Conjugation assays were carried out by the filter-mating procedure using the E. coli K-12 Nal r Rif r [Kindly donated by Dr. Claudine Quentin, France] mutant as the recipient. Transconjugants were selected on Muller Hinton agar containing nalidixic acid (100 g/mL) and/or rifampicin (100 g/mL) plus CTZ (2 g/mL). Plasmid DNA was extracted by boiling-lysis method and analyzed by electrophoresis on 0.8% (wt/vol) agarose gels. PCR was carried out for the transconjugants with the plasmid as template for bla CTX-M .

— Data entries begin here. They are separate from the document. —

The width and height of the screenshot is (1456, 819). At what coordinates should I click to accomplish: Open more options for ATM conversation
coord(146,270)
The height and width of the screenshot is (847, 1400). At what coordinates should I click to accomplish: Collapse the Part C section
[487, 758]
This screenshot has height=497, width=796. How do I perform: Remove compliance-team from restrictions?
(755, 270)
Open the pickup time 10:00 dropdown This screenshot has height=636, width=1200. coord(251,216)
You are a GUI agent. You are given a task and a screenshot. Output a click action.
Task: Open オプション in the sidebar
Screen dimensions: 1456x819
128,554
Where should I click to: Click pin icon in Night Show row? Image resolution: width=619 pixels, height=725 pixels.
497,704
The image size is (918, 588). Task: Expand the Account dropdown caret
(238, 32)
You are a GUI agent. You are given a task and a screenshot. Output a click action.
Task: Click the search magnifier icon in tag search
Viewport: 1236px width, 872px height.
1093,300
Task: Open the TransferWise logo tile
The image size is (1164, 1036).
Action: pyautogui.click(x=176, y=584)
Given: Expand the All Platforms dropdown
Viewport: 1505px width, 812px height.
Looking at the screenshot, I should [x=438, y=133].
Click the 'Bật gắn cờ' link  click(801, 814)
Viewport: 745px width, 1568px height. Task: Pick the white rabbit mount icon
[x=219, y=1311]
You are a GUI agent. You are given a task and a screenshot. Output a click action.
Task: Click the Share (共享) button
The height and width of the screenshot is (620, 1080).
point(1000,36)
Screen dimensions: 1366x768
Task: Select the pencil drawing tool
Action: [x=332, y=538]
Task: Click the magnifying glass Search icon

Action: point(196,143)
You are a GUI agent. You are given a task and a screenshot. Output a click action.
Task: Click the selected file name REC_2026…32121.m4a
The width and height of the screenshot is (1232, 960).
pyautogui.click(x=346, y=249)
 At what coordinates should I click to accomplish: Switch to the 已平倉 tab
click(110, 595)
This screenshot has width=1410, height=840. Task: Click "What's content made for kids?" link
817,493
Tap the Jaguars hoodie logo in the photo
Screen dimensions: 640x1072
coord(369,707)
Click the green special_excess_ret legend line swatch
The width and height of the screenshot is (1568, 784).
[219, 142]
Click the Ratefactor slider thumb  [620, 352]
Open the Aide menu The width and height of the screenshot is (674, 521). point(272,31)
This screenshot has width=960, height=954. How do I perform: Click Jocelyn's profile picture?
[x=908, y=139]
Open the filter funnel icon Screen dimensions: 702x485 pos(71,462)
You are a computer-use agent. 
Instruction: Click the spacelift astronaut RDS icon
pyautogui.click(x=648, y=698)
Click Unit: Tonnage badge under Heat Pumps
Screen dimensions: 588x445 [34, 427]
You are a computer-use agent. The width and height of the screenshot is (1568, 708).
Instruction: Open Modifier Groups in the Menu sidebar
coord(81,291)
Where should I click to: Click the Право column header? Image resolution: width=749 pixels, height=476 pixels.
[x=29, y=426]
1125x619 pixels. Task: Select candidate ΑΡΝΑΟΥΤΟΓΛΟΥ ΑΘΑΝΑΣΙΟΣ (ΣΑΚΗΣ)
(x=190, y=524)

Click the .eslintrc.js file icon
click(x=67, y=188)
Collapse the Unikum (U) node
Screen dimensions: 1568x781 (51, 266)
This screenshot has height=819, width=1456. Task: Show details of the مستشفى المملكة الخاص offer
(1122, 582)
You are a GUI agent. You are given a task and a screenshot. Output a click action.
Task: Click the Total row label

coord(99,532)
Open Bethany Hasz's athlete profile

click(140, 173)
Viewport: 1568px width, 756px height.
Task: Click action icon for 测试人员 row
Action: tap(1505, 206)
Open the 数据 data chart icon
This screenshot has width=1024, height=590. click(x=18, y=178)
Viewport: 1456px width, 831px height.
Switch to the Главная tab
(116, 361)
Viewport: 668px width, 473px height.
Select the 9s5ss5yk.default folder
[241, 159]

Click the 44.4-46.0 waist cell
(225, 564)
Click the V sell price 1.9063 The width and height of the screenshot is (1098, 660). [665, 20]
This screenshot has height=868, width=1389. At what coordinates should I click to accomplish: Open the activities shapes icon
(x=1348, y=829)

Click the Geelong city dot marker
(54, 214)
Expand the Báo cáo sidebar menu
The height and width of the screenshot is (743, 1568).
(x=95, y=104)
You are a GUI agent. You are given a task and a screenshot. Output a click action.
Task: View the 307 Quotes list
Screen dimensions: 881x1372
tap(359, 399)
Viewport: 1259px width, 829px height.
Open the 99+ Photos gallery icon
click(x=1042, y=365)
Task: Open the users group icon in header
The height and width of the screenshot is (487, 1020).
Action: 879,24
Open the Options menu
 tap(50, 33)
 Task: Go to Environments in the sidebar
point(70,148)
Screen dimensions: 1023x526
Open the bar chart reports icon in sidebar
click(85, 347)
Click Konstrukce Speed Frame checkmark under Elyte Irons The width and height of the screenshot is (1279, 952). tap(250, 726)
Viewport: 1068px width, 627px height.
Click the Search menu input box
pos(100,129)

Nucleotide sequence analysis

All ESBL-producing isolates presented similar plasmid profiles, pI points and restriction patterns. One from each ( E. coli , Enterobacter sps and Klebsiella sps) was selected for sequence analysis. The DNA sequence and deduced amino acid sequence of bla CTX-M-28 have been deposited in GenBank and the accession numbers assigned were the following: EU531510, EU531512 and EU531513.


   Results Top


Antimicrobial susceptibility

Of the 416 isolates, a total of 188 (45.19%) isolates were phenotypically identified as ESBL producers. All 188 ESBL producers were selected for PCR amplification of CTX-M gene, which included 84 E. coli , 76 Klebsiella sps and 28 Enterobacter sps. Antimicrobial susceptibility tests by the disc diffusion method indicated strong synergy between amoxicillin-clavulanic acid and either cefotaxime or ceftazidime. All ESBL-producing strains were resistant to extended-spectrum cephalosporins, cefotaxime and ceftazidime (90% of the MICs were >32 g/L) but remained susceptible to imipenem.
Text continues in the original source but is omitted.